Ich habe Claudia van Laak über den Fotografen Thomas Kummerow kennengelernt – beide hatten einige Jahre lang in Erfurt unabhängig voneinander gearbeitet – und habe Claudia von Laak auch schon mal im ehemaligen RIAS-Funkhaus am Hans-Rosenthal-Platz in der Redaktion besucht.

Mit Interesse habe ich daher ihren längeren Beitrag im „Hintergrund“ des Deutschlandfunks letzten Freitag (28.02.2014) gehört, den sie als Co-Autorin zusammen mit Klaus Hempel gestaltete.

http://www.deutschlandfunk.de/nach-dem-fall-edathy-wie-mit-nacktbildern-von-kindern.724.de.html?dram:article_id=278818

Nach dem Hören des Beitrags habe ich mich drei Fragen gefragt:

Erstens:
Wieviele Heuchler arbeiten in den Landeskriminalämtern an Stellen, in denen sie frei über inkrimiertes Material verfügen können, also mehr als privilegierten Zugang zu Verbotenem und Kriminellem besitzen ?

Zweitens:
Warum geht der Diskurs, Foto- und Bewegtbildmaterial im digitalen Zeitalter ineins und identisch mit dem Abgebildeten zu setzen – Voraussetzung für die Behauptung von durch Bildaufnahme vor der Kamera strafrechtlich relevanter und vollzogener Handlungen – so weit hinter den Medien-Diskurs der 1990er-Jahre zurück, als man glaubte, Bildern durch digitale Manipulierung gar nichts mehr glauben zu können ?

Drittens:
Müsste man mit dem rechtlichen Argument von „mittelbarem Schutz“ von Opfern durch  das Verbot von Zeichnungen und Fantasie-Illustrationen nicht auch sämtliche Fantasie-Darstellungen von Gewalt gegen Menschen, Tiere und Sachen verbieten? — Paraphrasiert also: „Man möchte verhindern, dass ein Auslöseeffekt eintritt; dass sich jemand diese … Zeichnungen, die ja sehr realistisch sein können, anschaut, und dann sagt: Ich möchte eigentlich auch einmal ganz gerne mal anderen gegenüber gewalttätig werden.“

Meine erste Frage habe ich mir gegenüber am gestrigen Abend sofort als ungehörig zensiert, bis ich heute morgen in den Nachrichten vom entsprechenden Fall beim BKA gehört habe, wo genau das passiert ist. Dies zum Thema „Überprüfung von Autoritäten“ durch die Zeitqualität (siehe Podcast-Gespräch mit Werner Held.)
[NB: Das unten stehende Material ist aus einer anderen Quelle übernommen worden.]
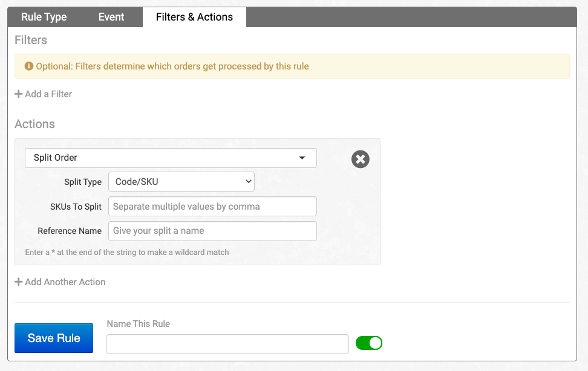This screenshot has width=588, height=371.
Task: Click the Split Type label
Action: (83, 182)
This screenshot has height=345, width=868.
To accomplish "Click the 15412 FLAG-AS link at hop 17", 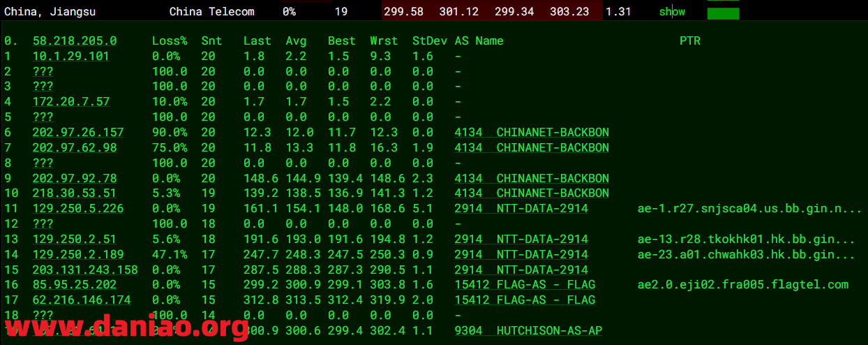I will (525, 300).
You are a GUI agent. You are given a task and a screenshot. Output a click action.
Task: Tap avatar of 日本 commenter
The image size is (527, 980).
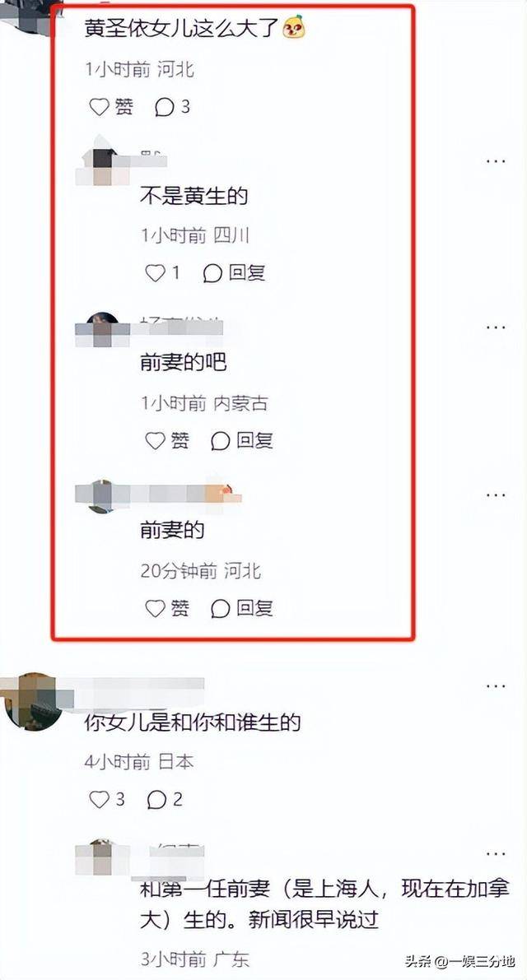(34, 701)
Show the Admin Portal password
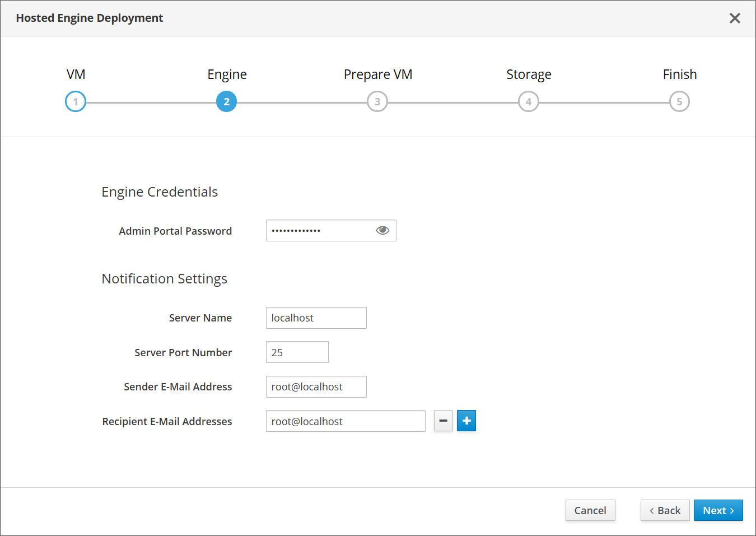The width and height of the screenshot is (756, 536). tap(382, 231)
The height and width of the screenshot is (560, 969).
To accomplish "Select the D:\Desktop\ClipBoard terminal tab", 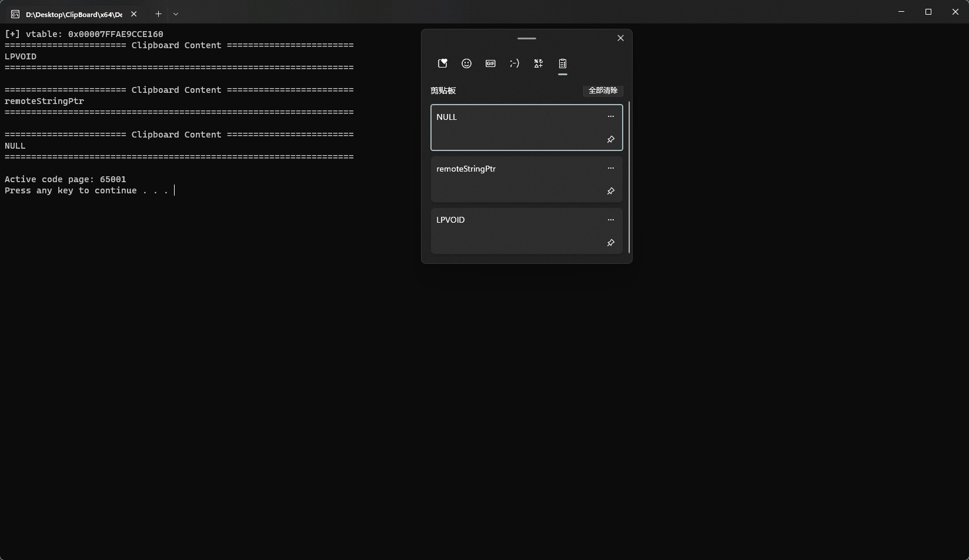I will click(71, 14).

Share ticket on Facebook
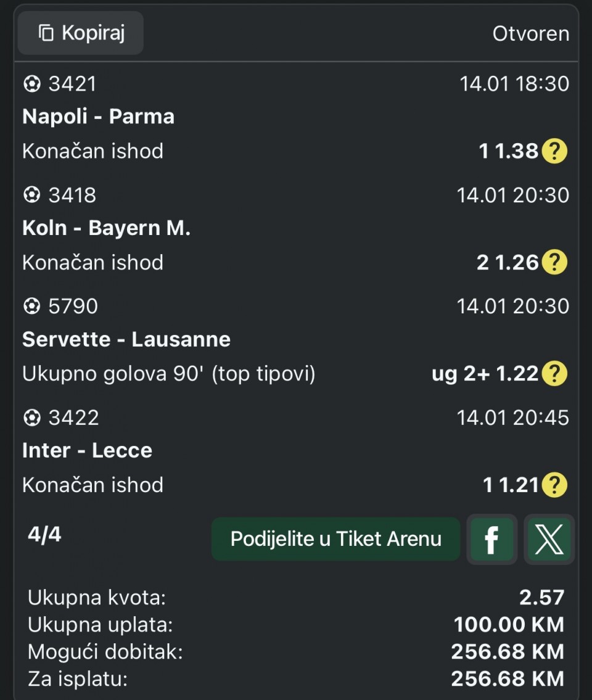coord(491,540)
Meine zweite Frage habe ich mir damit beantwortet, dass die pornografische Triebabfuhr sich keine Reflexionsebene im Wahrnehmungsdiskurs der digitalen Technik erlaubt; bedauerlicherweise kommt mir das im dem ganzen Medienhysterie-Komplex extrem zu kurz.

Bei meiner dritten Frage habe ich verstanden, dass nach den Umbrüchen der 1960er- und 1970er-Jahre und der dadurch ausgelösten Lebensstilrevolution nunmehr Opfer die Totalität ihrer Opfererfahrung nicht mehr für sich behalten wollen, sondern sie proaktiv als Anspruch totaler Verhinderung nach Außen proklamieren. Dabei drückt der Totalitätsstempel inzwischen weit in die Gesellschaft hinein, wenn er sich kritische Nachfragen einer liberalen Gesellschaft nicht mehr erlauben will.